# Smoked Almonds!



## stonebriar (Apr 21, 2013)

Smoked Almonds.JPG



__ stonebriar
__ Apr 21, 2013


----------



## mr t 59874 (Apr 21, 2013)

Looking good stonebriar, Care to share the details?


----------



## stonebriar (Apr 21, 2013)

_Mr. T: Here are the details you requested..._

SMF features some excellent recipes for all types of Smoked Almonds and the results are amazing! I suggest you choose the right one for you. We start w/ 3 lb. bags of "Wonderful Brand" Natural Raw Almonds (Sam's Club) and usually smoke no less than 6 lbs. at a time. We combine butter, honey, maple syrup, sea salt, nutmeg, and cinnamon, heat until dissolved, and then add the almonds. Smoke at 225 degrees for approx. 1.5 hours. Recommended Wood: Apple.

Again, there are numerous delicious recipes found on the Forum. For our Family, Smoked Cheese and Almonds are a favorite...













Christmas Smoked Almonds 2012 - 1.JPG



__ stonebriar
__ Dec 27, 2012


















Christmas Smoked Almonds 2012 - 2.JPG



__ stonebriar
__ Dec 27, 2012


















Smoked Cheese & Almonds - 3.JPG



__ stonebriar
__ Dec 11, 2012


















Smoked Cheese & Almonds - 2.JPG



__ stonebriar
__ Dec 11, 2012


----------



## mr t 59874 (Apr 22, 2013)

Stonebriar said:


> _Mr. T: Here are the details you requested..._
> 
> Again, there are numerous delicious recipes found on the Forum. For our Family, Smoked Cheese and Almonds are a favorite...

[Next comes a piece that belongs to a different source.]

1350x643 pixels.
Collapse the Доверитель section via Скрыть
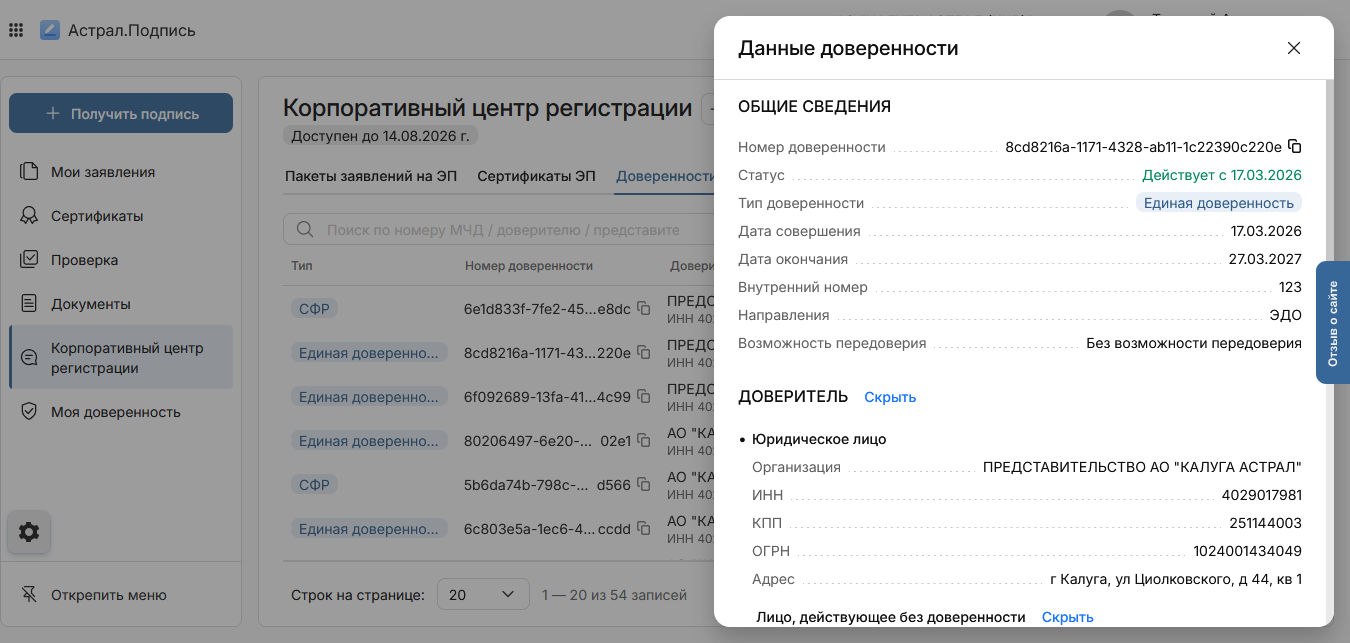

Yes,  have been smoking nuts for a good many years, hot /cold smoked, dry, spiced, candied, ect.  Just curious as to your recipe so others might enjoy.

T


----------



## stonebriar (Apr 22, 2013)

T: We would be honored to learn of some of your favorite recipes and see your photos. Ours are jarred and given to family and friends so often, we are always ready for a new smoke. Thanks again...


----------



## mr t 59874 (Apr 22, 2013)

Stonebriar said:


> T: We would be honored to learn of some of your favorite recipes and see your photos. Ours are jarred and given to family and friends so often, we are always ready for a new smoke. Thanks again...


Oh, I here you there, especially around the holidays, never seem to have any for ourselves.  I have gone to small vac bags.

  Seems like I have posted some in the past, will check and if not, will post the next time I do some.

Later, T


----------



## stonebriar (Apr 22, 2013)

T: Have you ever finished your Smoked Almonds in the oven, for just a few minutes, to insure they are no longer "sticky" before storing? Thanks...


----------



## roller (Apr 23, 2013)

They look great..I really like to smoke nuts..


----------



## mr t 59874 (Apr 23, 2013)

Stonebriar said:


> T: Have you ever finished your Smoked Almonds in the oven, for just a few minutes, to insure they are no longer "sticky" before storing? Thanks...


Stonebriar.  The spiced ones do not stick at all.  The candied ones are normally left out after coming out of the oven to cool normally overnight.  They will break and stay separated afterwards.  Dealing with sugar, I think it probably has to reach the crackle stage. 

Hope this is clear.

T


----------



## stonebriar (Apr 29, 2013)

Mr. T - Makes perfect sense. Thanks...


----------



## uncle awesome (Jun 12, 2013)

Man so many things I can do with my smoker that I never really thought of.  I could use my smoker everyday with all the great ideas.  I love almonds and cashews and the sweet, smoky and salty taste that would be created would be awesome.


----------